**DATA TO USE**:

=== Section Start ===

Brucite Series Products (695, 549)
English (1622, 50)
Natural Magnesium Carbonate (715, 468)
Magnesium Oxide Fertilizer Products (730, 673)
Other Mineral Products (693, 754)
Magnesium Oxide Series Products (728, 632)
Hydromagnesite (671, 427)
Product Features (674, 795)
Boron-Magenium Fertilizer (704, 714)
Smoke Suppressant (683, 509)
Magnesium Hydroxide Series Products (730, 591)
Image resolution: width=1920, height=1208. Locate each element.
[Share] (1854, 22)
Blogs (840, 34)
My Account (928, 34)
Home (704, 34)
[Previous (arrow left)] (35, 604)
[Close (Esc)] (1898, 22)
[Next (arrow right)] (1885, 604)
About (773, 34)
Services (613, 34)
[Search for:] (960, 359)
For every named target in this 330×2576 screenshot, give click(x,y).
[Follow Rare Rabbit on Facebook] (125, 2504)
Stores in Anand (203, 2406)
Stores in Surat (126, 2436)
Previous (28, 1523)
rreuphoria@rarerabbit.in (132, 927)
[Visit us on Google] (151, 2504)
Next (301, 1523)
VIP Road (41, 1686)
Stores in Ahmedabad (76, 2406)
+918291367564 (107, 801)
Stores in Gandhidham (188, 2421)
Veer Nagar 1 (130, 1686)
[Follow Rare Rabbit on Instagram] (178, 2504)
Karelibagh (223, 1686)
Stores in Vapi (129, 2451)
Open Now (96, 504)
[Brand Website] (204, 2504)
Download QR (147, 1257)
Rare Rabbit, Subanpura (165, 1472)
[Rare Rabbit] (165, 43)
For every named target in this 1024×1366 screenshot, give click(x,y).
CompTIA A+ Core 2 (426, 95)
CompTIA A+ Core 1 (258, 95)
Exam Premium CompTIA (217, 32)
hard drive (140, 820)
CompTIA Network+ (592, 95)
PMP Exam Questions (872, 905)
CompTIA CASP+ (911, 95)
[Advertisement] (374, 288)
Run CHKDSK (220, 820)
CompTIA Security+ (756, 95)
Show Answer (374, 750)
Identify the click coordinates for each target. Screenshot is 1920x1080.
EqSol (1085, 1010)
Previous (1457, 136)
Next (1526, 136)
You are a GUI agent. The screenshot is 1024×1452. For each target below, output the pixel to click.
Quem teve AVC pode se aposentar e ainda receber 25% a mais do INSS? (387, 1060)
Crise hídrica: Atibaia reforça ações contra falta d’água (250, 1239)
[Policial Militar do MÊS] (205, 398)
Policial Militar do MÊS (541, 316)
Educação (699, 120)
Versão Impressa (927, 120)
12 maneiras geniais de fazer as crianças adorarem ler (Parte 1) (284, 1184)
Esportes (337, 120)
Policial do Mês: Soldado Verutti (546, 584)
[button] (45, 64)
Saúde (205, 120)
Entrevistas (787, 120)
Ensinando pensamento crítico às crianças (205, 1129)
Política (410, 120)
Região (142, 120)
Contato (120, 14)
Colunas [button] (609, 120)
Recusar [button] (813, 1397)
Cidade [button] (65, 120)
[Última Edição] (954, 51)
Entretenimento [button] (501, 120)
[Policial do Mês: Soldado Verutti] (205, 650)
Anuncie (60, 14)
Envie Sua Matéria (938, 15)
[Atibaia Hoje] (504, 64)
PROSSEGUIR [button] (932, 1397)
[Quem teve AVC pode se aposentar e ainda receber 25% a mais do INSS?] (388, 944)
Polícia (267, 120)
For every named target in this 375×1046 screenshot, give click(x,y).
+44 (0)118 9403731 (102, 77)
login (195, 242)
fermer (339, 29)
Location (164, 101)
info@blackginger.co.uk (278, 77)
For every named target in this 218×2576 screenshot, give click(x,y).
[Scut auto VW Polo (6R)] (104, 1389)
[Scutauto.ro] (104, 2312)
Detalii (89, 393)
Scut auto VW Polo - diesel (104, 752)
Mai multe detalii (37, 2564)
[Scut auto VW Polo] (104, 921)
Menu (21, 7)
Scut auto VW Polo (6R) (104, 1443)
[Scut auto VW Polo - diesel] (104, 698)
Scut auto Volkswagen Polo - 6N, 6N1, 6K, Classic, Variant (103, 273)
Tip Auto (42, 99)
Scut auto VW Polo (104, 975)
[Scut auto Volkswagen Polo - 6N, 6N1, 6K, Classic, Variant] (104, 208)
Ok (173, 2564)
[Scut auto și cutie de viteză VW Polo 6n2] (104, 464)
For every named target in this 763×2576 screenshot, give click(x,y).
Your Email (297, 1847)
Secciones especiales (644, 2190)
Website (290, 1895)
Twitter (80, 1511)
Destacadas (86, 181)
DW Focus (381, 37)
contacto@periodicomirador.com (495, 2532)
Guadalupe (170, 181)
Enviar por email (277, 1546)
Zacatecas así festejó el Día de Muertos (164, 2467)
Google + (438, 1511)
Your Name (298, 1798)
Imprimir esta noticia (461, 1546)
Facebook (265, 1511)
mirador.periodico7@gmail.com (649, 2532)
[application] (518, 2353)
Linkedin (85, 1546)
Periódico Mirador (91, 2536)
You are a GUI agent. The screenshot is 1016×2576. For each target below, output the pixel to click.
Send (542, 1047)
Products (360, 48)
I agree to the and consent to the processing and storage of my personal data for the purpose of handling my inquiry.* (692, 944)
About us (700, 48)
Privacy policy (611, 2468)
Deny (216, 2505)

=== Section End ===

**REQUIREMENT**: Your answer should be every line from the material above in which the word "Exam" appears.

**EXERCISE ANSWER**:
Exam Premium CompTIA (217, 32)
PMP Exam Questions (872, 905)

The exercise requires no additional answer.